Monday, March 29, 2010

Maybe its the Caffeine Talking

I was going to take the week off from spilling out the guts of my days, but I felt like working through some topics so I can see a bigger picture of what God is doing and be prayed for. I seek not to be prideful about any of these entries. That's why its good to get feedback from ya'll regarding insights, any wrong though on my part and/or advice. Oh and I think its vital (and humbling) as a Christian to ask people to pray for you and yours.

Work is hard, I'm a verbal "love language" kind of guy and my work is a time "love language" kind of thing. So we never fully are satisfied with each other. I have a hard time just loving on my team. Largely because of diversity issues and misunderstandings, The only white leader overnight who leads a team of minorities plays a role no matter how much we try and get around the taboos. I pray for each of them often. I just cannot get them to care about their job past a certain point. I got two that are being written up often, two that do a good job but won't lift a finger beyond their own tasks. And another that is so mood-swing-prone that I don't know how to speak to her. Thankfully i do have very positive (LOL) relationships with many of the fellow team leaders.

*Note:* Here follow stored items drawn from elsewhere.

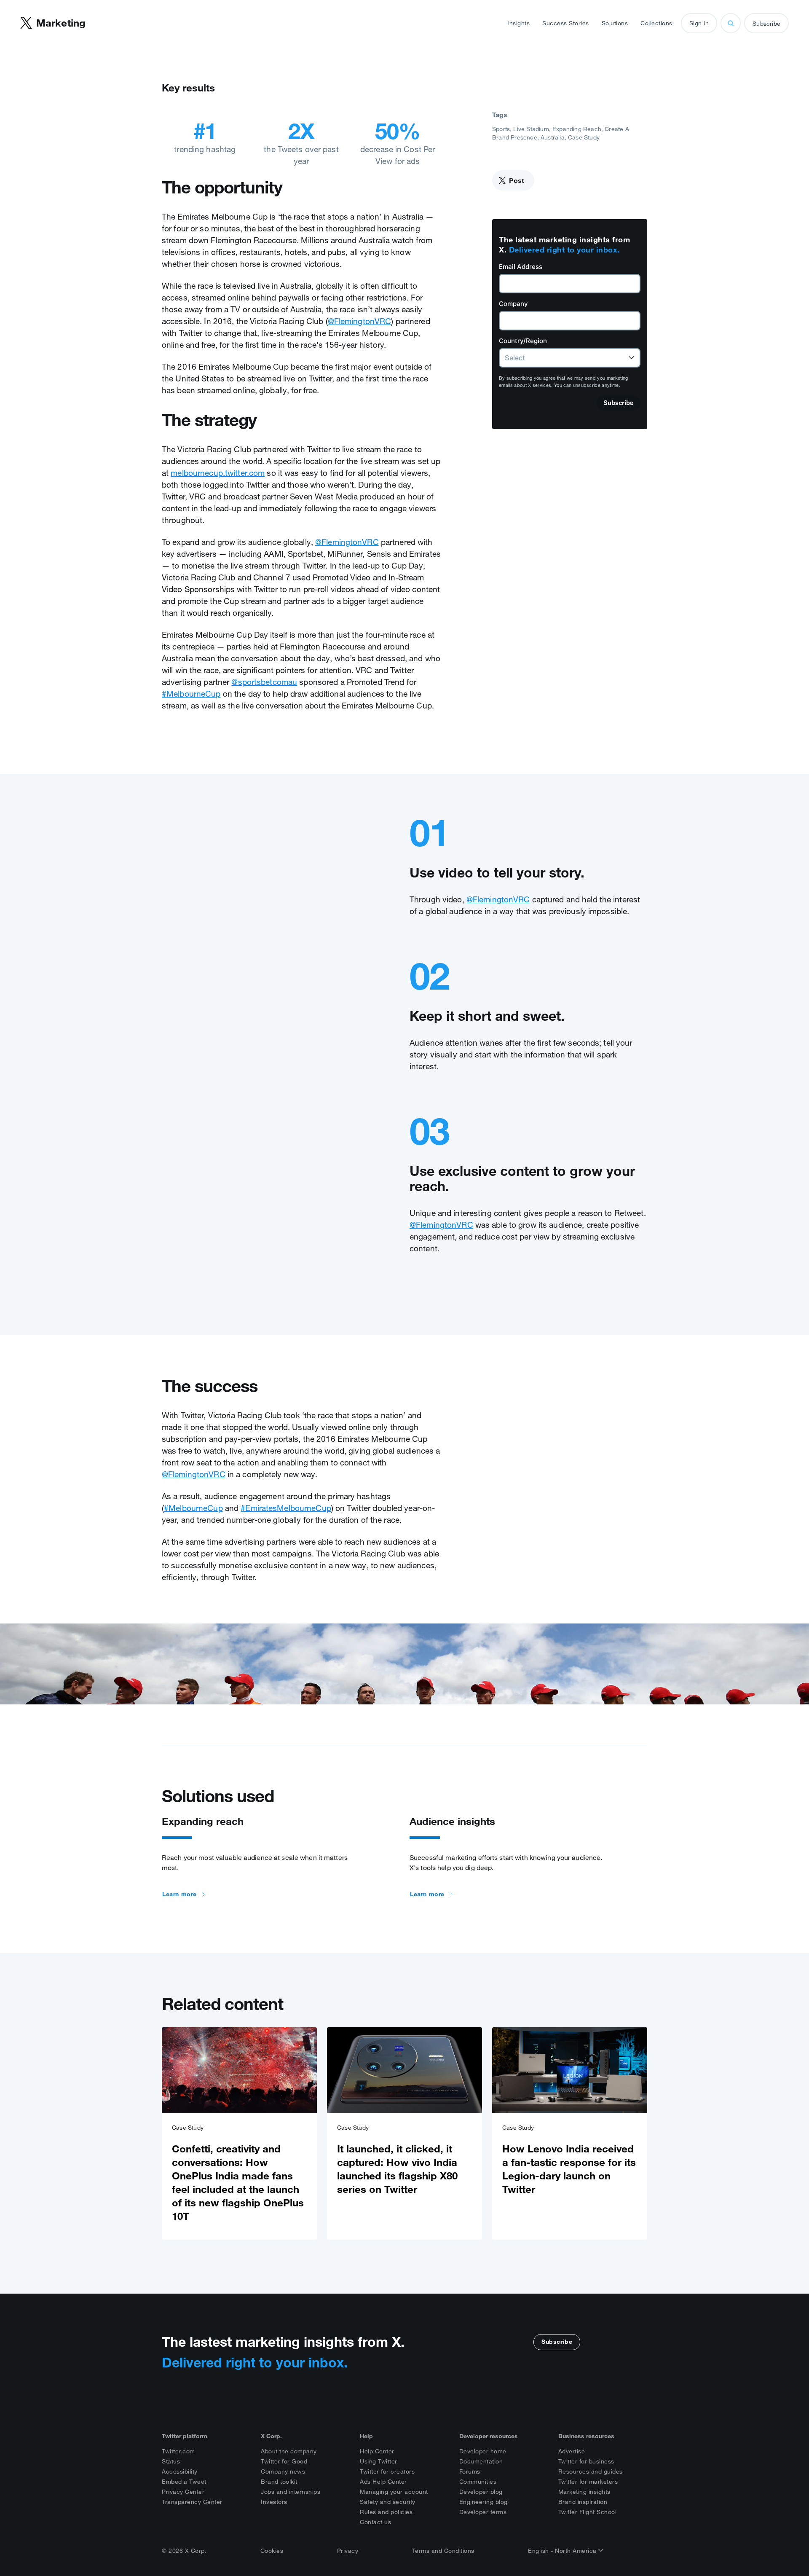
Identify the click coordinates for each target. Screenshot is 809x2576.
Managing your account (394, 2492)
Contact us (375, 2522)
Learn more (179, 1894)
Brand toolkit (279, 2481)
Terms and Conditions (443, 2551)
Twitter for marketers (588, 2481)
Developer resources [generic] (488, 2436)
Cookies (272, 2551)
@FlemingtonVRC (359, 321)
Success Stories (565, 23)
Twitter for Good (284, 2461)
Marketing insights (584, 2492)
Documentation (481, 2461)
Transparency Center (192, 2502)
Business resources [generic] (586, 2436)
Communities (478, 2481)
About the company (289, 2451)
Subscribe (766, 23)
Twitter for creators (387, 2471)
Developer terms (483, 2512)
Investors (274, 2502)
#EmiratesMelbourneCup (286, 1508)
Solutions (615, 23)
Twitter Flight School (587, 2512)
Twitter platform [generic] (184, 2436)
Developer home (482, 2451)
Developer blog (481, 2492)
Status (171, 2461)
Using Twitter (378, 2461)
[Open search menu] (731, 23)
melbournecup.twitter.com (218, 473)
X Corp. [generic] (271, 2436)
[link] (239, 2133)
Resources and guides (590, 2471)
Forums (469, 2471)
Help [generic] (366, 2436)
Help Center (377, 2451)
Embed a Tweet (184, 2481)
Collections (656, 23)
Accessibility (180, 2471)
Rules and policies (386, 2512)
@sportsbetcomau (264, 682)
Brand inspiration (583, 2502)
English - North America (563, 2551)
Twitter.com (178, 2451)
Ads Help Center (383, 2481)
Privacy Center (183, 2492)
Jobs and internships (290, 2492)
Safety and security (387, 2502)
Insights (518, 23)
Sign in (699, 23)
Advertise (571, 2451)
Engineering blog (483, 2502)
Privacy (348, 2551)
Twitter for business (586, 2461)
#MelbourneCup (191, 694)
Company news (283, 2471)
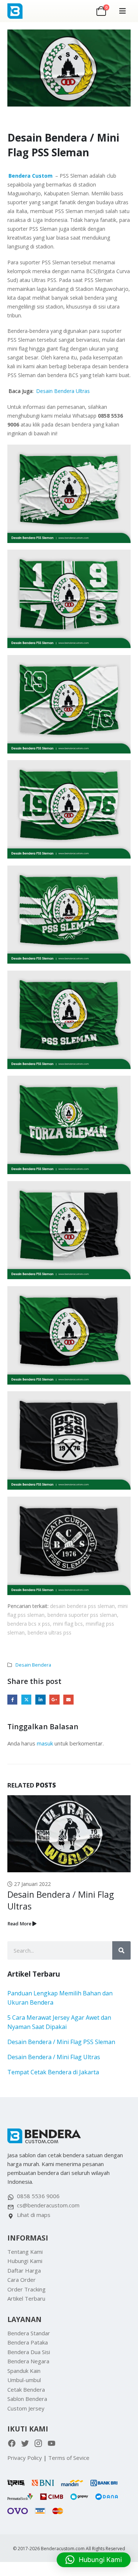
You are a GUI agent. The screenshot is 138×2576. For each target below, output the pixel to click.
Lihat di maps (33, 2214)
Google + (54, 1700)
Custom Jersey (26, 2408)
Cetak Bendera (26, 2389)
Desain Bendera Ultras (63, 390)
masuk (45, 1743)
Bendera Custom (30, 175)
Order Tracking (26, 2289)
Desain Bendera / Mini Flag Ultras (53, 2057)
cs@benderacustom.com (48, 2205)
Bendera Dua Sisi (28, 2352)
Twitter (26, 1700)
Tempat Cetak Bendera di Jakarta (53, 2072)
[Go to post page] (69, 1833)
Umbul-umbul (24, 2380)
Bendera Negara (28, 2361)
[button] (122, 11)
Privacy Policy (24, 2457)
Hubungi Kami (24, 2261)
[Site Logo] (23, 10)
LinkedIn (40, 1700)
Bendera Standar (28, 2333)
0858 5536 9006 (38, 2196)
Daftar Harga (24, 2270)
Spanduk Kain (23, 2370)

God is there, I'm being watched for being a "Christian" (sometimes i don't rep. for Jesus as Jesus would). The whole passage of the Bible that says that believers and unbelievers are a stench to each other's nostrils is often what i feel at work. I don't want my love for my team to be interpreted as a stench but it just plays out that way. I remember singing in the dairy department a few hymns as i put up signs, trying to not sing out too loud. And I just wondered when the last time anyone ever sang a hymn in the dairy department given how every night it gets bombarded with adultery songs, getting crunk and acting all thug.

It is my Sundays I want back. They have told me that i will be off every other Saturday. It has yet to happen, But I do wish to be worshiping God in a body of believers every Sunday. Overnight is tuff, but God has redeemed my fears of working overnight. Because my last trip to the looney bin was seasoned by me working overnight. Can we praise God for that restoring work?

I notice sin in my life regarding how i deal with feelings of anxiety. (incredible how i would have never seen this flaw if i didn't have the conviction of the Holy Spirit within me).The workload at school is a good bit harder this semester. My hopes to take in what i study, and be nourished spiritually is being victimized by a skim-and-spit-out-a-paper process. Certainly not what i want, probably not that uncommon either. So the pressure of school hangs on me everyday. This anxiety is handled wrongly: I tend to over eat, over sleep and check out the television. When i should be hacking away bit by bit. Bad weekly planning could be blamed as well.

One last thing in Apologetics, I'm reading about the Qur'an alongside the Bible since they both claim to be the Word of God, its just incredible how the hardening of Muslims hearts is done by the Qur'an. It contains false technical problems like geographic and historic information. Instead of admitting the obvious mistakes (backed by historians, archaeologists), Muslims accuse the Bible as being corrupted. This is the tip of the iceberg.

The main consolidator in my mind of how the Bible is the Word of God is that fact that: Jesus had to/wanted to do the work to save me. -not me or anything I will do. Most other religions preach a "what you have to do to earn salvation." My salvation is contingent on Jesus Christ. Fulfilled prophesy is also full proof in defending the Bible as the Word of God.